Saved entries:
== Segment start ==

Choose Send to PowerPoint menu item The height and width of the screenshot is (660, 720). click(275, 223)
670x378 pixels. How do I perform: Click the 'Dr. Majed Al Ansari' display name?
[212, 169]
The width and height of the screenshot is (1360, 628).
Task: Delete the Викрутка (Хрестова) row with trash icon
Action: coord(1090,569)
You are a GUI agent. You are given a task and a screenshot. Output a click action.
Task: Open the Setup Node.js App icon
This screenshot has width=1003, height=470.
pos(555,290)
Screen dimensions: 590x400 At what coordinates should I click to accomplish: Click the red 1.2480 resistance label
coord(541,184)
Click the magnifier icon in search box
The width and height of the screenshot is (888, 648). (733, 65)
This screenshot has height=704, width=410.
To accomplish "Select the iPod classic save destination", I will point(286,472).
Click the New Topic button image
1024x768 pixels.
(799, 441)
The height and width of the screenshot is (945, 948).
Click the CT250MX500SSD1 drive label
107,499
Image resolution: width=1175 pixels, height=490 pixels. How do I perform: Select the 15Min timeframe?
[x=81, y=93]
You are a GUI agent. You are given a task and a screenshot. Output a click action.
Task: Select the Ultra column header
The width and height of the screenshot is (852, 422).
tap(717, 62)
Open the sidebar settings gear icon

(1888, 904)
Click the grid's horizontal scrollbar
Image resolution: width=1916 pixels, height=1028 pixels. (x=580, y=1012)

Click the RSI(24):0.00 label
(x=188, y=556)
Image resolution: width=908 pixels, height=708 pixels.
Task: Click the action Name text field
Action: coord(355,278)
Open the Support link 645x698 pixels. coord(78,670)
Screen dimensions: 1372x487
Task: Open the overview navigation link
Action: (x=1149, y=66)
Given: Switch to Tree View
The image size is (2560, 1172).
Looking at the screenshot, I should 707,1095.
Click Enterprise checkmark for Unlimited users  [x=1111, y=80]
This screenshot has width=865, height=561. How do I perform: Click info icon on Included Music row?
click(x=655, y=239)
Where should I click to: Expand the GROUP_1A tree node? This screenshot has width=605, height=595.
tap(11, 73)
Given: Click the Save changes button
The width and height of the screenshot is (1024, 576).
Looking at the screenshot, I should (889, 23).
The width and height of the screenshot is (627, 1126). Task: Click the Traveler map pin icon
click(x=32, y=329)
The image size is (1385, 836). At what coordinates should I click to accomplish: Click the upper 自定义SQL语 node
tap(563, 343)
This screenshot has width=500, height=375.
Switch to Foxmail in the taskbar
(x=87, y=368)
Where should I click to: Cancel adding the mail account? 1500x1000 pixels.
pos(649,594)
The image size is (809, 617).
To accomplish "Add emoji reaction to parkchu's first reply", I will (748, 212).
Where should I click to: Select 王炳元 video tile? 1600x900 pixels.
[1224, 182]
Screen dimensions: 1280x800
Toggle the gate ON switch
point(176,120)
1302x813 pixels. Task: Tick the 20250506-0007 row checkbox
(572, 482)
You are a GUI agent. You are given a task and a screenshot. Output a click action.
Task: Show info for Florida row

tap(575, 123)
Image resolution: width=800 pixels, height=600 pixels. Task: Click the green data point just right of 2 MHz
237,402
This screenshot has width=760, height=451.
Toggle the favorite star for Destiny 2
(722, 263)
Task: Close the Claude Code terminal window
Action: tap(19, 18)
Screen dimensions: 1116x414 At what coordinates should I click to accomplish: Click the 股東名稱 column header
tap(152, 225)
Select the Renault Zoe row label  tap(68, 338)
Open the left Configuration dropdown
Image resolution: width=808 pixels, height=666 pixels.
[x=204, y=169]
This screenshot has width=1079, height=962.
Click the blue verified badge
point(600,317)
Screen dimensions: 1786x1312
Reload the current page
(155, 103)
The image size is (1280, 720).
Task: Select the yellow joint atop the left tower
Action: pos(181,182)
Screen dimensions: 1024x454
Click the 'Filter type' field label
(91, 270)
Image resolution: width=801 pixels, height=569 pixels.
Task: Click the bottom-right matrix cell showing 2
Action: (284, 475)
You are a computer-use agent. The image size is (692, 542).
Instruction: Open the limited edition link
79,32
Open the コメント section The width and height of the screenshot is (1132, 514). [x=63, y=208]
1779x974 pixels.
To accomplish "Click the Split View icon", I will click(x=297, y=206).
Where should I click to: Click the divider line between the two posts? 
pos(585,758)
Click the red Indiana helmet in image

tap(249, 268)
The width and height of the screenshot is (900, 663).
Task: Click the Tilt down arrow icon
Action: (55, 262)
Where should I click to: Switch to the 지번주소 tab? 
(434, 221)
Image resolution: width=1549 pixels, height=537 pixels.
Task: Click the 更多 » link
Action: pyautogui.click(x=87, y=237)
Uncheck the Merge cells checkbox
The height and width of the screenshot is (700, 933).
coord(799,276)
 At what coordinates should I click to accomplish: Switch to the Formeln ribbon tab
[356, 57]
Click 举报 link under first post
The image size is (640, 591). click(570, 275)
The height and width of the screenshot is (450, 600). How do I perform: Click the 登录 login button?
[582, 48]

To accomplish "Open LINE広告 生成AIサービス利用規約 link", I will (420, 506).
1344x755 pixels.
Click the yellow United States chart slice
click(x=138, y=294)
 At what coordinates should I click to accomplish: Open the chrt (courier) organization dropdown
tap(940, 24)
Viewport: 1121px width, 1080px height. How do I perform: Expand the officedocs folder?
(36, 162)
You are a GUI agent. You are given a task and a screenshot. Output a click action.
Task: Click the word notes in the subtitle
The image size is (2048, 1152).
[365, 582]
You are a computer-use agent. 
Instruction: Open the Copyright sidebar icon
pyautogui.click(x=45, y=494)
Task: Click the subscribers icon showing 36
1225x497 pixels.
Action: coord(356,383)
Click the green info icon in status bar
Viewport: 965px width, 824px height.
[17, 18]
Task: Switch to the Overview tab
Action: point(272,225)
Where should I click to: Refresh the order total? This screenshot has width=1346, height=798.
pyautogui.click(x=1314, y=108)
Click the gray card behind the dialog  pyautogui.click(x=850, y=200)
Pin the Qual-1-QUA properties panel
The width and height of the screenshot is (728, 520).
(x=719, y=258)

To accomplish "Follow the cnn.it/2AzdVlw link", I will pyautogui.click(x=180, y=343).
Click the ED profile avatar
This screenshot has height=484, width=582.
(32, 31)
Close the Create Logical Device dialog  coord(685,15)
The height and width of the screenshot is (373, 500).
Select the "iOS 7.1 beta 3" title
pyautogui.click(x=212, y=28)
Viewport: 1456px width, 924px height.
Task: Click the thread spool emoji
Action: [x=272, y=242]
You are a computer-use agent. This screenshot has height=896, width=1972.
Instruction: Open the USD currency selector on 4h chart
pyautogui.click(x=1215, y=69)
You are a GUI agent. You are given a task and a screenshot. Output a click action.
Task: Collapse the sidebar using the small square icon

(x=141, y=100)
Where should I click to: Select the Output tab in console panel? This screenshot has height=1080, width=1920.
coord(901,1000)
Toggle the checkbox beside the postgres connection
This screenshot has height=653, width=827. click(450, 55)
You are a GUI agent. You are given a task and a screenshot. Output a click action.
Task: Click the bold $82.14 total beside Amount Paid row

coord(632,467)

== Segment end ==

--- Action item ---
Find the word "computer" in the entries and show each line where it is found.

--- Output of the task ---
You are a computer-use agent. The image size is (692, 542).
You are a computer-use agent. 
You are a computer-use agent. This screenshot has height=896, width=1972.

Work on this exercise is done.